Copy the records below verbatim, from the start of the records down to the line that contains "center [907, 688].", including both ends.

Pixel coordinate grounding data:
━━━
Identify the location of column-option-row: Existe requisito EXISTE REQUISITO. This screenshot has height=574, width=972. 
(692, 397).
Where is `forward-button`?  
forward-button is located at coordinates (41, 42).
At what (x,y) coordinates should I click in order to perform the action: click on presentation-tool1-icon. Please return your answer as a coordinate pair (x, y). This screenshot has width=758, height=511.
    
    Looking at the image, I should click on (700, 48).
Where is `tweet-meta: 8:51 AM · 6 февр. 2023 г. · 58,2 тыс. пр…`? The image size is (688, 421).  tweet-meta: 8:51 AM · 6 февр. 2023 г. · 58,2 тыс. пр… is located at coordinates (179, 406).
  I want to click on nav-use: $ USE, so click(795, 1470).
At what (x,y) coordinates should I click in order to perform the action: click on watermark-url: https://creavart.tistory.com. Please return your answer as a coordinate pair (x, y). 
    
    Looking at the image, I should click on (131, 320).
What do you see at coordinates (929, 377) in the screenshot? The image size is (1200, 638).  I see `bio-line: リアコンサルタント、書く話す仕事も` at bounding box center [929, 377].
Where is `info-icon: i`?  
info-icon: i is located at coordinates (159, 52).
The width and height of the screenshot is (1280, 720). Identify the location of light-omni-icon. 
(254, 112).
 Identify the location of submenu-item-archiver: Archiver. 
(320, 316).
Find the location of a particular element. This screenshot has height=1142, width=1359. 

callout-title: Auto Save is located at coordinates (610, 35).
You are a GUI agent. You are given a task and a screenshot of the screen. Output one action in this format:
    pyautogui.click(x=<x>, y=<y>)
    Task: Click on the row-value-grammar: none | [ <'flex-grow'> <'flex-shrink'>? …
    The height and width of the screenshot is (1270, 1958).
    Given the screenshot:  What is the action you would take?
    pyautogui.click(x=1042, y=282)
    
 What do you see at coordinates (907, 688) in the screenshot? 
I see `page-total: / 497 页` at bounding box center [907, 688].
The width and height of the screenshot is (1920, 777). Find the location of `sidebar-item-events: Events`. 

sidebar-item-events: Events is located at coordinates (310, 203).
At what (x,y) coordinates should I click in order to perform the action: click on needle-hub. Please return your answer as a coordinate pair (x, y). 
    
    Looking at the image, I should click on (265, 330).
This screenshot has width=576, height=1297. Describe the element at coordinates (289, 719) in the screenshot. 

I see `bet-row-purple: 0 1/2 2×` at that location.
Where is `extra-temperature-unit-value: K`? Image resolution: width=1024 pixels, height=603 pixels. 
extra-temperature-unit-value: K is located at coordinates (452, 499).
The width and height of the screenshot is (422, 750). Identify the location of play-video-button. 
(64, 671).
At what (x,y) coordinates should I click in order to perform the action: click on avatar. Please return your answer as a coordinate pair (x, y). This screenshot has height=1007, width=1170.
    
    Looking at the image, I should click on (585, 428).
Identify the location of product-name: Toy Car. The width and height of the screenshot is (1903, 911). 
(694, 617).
━━━
WRITTEN ANSWER ::
Identify the location of column-option-row: Existe requisito EXISTE REQUISITO. This screenshot has height=574, width=972. 
(692, 397).
Where is `forward-button`?  
forward-button is located at coordinates (41, 42).
At what (x,y) coordinates should I click in order to perform the action: click on presentation-tool1-icon. Please return your answer as a coordinate pair (x, y). This screenshot has width=758, height=511.
    
    Looking at the image, I should click on (700, 48).
Where is `tweet-meta: 8:51 AM · 6 февр. 2023 г. · 58,2 тыс. пр…`? The image size is (688, 421).  tweet-meta: 8:51 AM · 6 февр. 2023 г. · 58,2 тыс. пр… is located at coordinates (179, 406).
  I want to click on nav-use: $ USE, so click(795, 1470).
At what (x,y) coordinates should I click in order to perform the action: click on watermark-url: https://creavart.tistory.com. Please return your answer as a coordinate pair (x, y). 
    
    Looking at the image, I should click on (131, 320).
What do you see at coordinates (929, 377) in the screenshot? The image size is (1200, 638).  I see `bio-line: リアコンサルタント、書く話す仕事も` at bounding box center [929, 377].
Where is `info-icon: i`?  
info-icon: i is located at coordinates (159, 52).
The width and height of the screenshot is (1280, 720). Identify the location of light-omni-icon. 
(254, 112).
 Identify the location of submenu-item-archiver: Archiver. 
(320, 316).
Find the location of a particular element. This screenshot has height=1142, width=1359. 

callout-title: Auto Save is located at coordinates (610, 35).
You are a GUI agent. You are given a task and a screenshot of the screen. Output one action in this format:
    pyautogui.click(x=<x>, y=<y>)
    Task: Click on the row-value-grammar: none | [ <'flex-grow'> <'flex-shrink'>? …
    The height and width of the screenshot is (1270, 1958).
    Given the screenshot:  What is the action you would take?
    pyautogui.click(x=1042, y=282)
    
 What do you see at coordinates (907, 688) in the screenshot? 
I see `page-total: / 497 页` at bounding box center [907, 688].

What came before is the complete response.